Erfahrener Chirurg entfernt Leber statt Niere

LONDON (dpa). Die Leber hat ein Chirurg einer Patientin in Wales versehentlich aus dem Körper gerissen und die Frau damit getötet.

Der Arzt kam bei einer gerichtlichen Anhörung ohne Verurteilung davon. Der Vorfall in einem Krankenhaus in Newport wurde als Unfall bewertet.

Auch die Angehörigen der getöteten 77-Jährigen erkannten die Entscheidung an.

Die Patientin war an Nierenkrebs erkrankt, weshalb ihr die rechte Niere entfernt werden sollte - eine Routineoperation für die Ärzte in Newport. Der erfahrene Chirurg ließ eine Assistentin ans Skalpell - ihr Debüt. Als aber Komplikationen auftraten, wurde die Assistentin unsicher, der erfahrene Arzt übernahm.

"Ich legte meine Hand in den Körper und spürte ein Organ", sagte der Arzt vor Gericht.

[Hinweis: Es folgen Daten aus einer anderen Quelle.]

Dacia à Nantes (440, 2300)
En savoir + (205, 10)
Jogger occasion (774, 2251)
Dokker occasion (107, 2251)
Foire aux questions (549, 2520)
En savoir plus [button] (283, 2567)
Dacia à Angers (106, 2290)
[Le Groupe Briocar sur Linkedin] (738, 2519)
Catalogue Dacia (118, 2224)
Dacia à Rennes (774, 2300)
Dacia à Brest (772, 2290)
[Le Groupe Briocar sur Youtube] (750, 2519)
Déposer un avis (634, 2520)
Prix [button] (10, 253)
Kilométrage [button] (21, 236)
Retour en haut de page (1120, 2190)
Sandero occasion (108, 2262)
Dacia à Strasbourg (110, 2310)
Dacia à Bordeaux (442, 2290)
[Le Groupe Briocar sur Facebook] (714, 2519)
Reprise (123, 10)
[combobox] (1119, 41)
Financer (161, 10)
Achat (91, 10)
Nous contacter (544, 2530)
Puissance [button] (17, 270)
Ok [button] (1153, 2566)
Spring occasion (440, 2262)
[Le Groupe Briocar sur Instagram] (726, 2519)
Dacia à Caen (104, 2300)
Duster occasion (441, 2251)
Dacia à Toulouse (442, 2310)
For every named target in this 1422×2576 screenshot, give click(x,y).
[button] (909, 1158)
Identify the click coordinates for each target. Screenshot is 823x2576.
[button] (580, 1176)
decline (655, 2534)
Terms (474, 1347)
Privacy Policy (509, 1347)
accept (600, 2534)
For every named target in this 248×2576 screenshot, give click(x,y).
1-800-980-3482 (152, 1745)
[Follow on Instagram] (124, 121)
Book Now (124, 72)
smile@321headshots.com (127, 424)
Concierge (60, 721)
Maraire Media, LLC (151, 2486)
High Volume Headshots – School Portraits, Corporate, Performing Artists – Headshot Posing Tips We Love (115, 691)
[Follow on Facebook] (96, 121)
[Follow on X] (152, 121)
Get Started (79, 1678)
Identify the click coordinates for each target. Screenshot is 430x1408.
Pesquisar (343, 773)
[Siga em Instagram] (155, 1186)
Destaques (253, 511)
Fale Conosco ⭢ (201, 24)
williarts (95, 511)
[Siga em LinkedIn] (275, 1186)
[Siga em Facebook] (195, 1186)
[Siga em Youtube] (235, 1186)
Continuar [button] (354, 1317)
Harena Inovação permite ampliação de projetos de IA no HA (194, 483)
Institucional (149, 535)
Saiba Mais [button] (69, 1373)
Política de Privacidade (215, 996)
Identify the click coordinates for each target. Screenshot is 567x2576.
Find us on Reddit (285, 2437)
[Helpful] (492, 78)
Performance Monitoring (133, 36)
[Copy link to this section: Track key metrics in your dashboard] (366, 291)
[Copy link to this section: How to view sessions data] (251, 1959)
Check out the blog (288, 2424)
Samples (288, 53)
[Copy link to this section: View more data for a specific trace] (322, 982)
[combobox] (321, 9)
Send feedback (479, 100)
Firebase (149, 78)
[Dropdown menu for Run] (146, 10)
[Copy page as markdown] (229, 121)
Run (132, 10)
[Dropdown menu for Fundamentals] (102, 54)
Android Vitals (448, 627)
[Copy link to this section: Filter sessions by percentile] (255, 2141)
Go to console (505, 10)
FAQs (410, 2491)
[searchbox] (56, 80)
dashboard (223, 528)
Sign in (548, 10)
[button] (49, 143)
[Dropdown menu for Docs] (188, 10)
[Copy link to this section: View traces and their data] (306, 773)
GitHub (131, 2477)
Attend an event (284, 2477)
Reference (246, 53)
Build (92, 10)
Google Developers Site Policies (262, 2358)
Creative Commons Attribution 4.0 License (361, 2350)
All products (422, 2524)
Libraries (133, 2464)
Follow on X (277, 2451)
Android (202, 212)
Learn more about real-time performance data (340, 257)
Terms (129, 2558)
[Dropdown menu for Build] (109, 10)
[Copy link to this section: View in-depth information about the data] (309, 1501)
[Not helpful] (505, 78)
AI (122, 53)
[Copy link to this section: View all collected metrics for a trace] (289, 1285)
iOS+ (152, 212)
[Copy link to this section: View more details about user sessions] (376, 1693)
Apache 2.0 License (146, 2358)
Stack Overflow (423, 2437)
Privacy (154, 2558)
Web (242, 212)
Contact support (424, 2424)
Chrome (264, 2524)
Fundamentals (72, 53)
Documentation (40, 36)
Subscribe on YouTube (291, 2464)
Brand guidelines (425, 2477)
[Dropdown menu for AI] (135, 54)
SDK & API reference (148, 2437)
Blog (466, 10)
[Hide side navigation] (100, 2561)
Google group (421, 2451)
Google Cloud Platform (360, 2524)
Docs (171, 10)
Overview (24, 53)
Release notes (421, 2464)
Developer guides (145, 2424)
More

Dann zog er ruckartig daran, wie das bei einer Organentnahme üblich sei. Der Anästhesist stellte sofort einen Abfall des Blutdrucks fest und dem Operateur wurde sein fataler Fehlgriff klar: Er hatte an der Leber statt an der Niere gezogen.

Der Arzt habe die Leber "fehlerhafterweise und unabsichtlich" mit der Niere verwechselt, hieß es im Bericht der Gerichtsmedizin. "Die Leber wurde katastrophal zerrissen und beschädigt, was zum Tod führte."

Vermutlich sei das Bauchfell der Frau verletzt gewesen, so dass die Leber absinken konnte und deshalb überhaupt greifbar war, sagte der Arzt selbst zur Erklärung.